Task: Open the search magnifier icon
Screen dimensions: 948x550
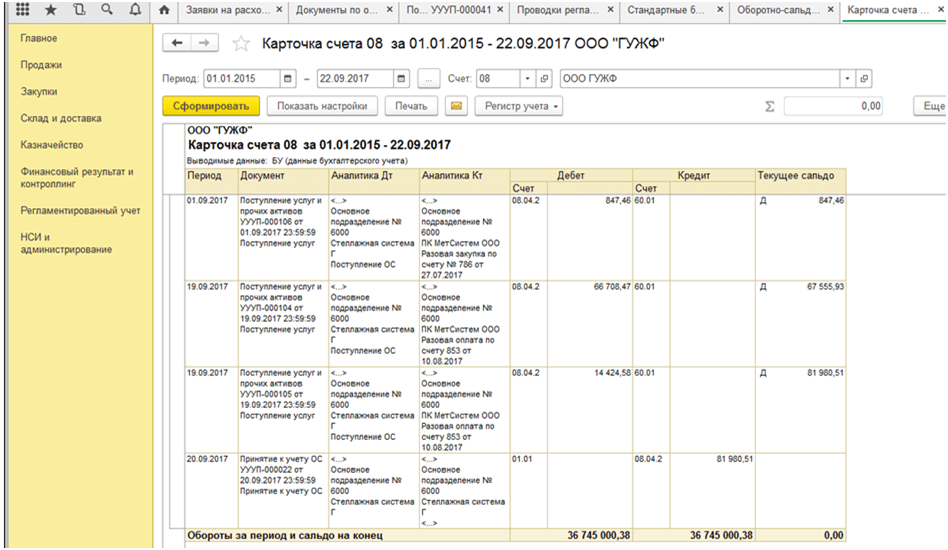Action: click(x=107, y=10)
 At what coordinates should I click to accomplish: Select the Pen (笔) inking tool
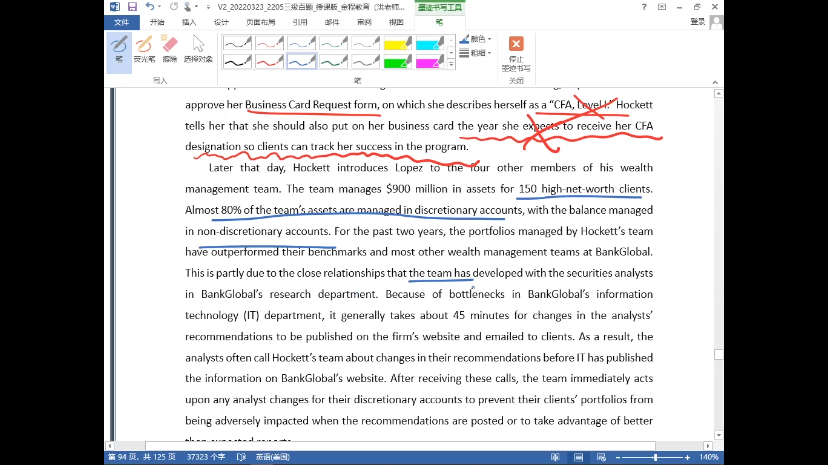119,48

════════════════

**Problem:** Copy every record exactly as it appears, apart from any pictures.

**Response to the task:**
Task: Open the search magnifier icon
Screen dimensions: 948x550
Action: click(x=107, y=10)
 At what coordinates should I click to accomplish: Select the Pen (笔) inking tool
119,48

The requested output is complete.